An dieser Stelle scheint es mir wichtiger, auf andere Dinge hinzuweisen, die der Patient über Verlauf der Heilung und das Endergebnis wissen muss.

Zunächst vorweg: Befragt man Patienten ein Jahr nach der Operation, so sind 95% mit dem erreichten Ergebnis sehr zufrieden.

Ein Jahr! Die Heilungsphase - oder auch Rehabilitationsphase - dauert bei dieser Operationsmethode sehr lang. Während dieser Heilungsphase werden immer Momente auftreten, in denen Beschwerden vorliegen.

Die meisten Beschwerden liegen in den ersten Tagen nach der Operation vor. Knocheneingriffe an der Hand sind schmerzhaft. Daher ist die Operation stationär durchzuführen. Nur so kann die ganze Palette schmerzlindernder Medikamente eingesetzt werden.

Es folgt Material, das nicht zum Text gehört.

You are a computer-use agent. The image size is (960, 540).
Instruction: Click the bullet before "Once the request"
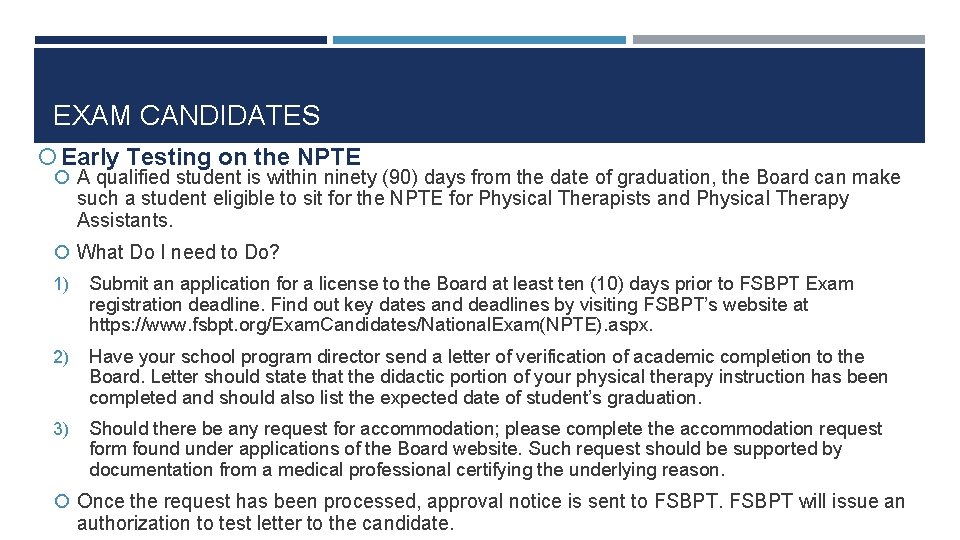pyautogui.click(x=63, y=502)
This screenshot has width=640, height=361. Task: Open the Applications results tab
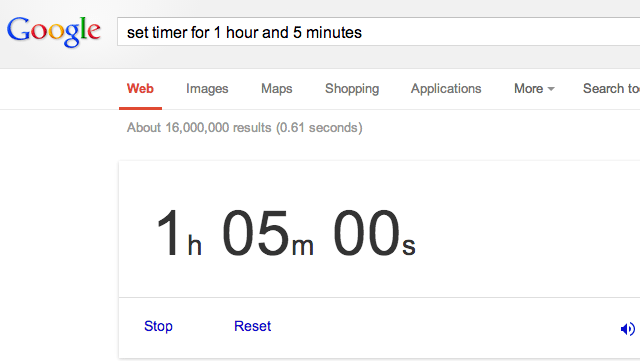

Für vier Wochen ist in der Regel eine Ruhigstellung des Daumens (mit Ausnahme des Endgelenkes) notwendig. Für leichte Alltagstätigkeiten (Besteck einsetzen, Tasse halten etc.) ist die operierte Hand nach 6 - 8 Wochen wieder einsetzbar.

Das funktionelle Ergebnis ist meist sehr gut. Bei normalen Alltagstätigkeiten bemerkt der Patient meist keine besonderen Enschränkungen. Lediglich die Kraft bleibt reduziert. Die Beugung des Daumens ist in der Regel ungestört, nur bei der Abspreizung kann es Einschränkungen geben. Diese sind im Alltag normalerweise nicht von Bedeutung.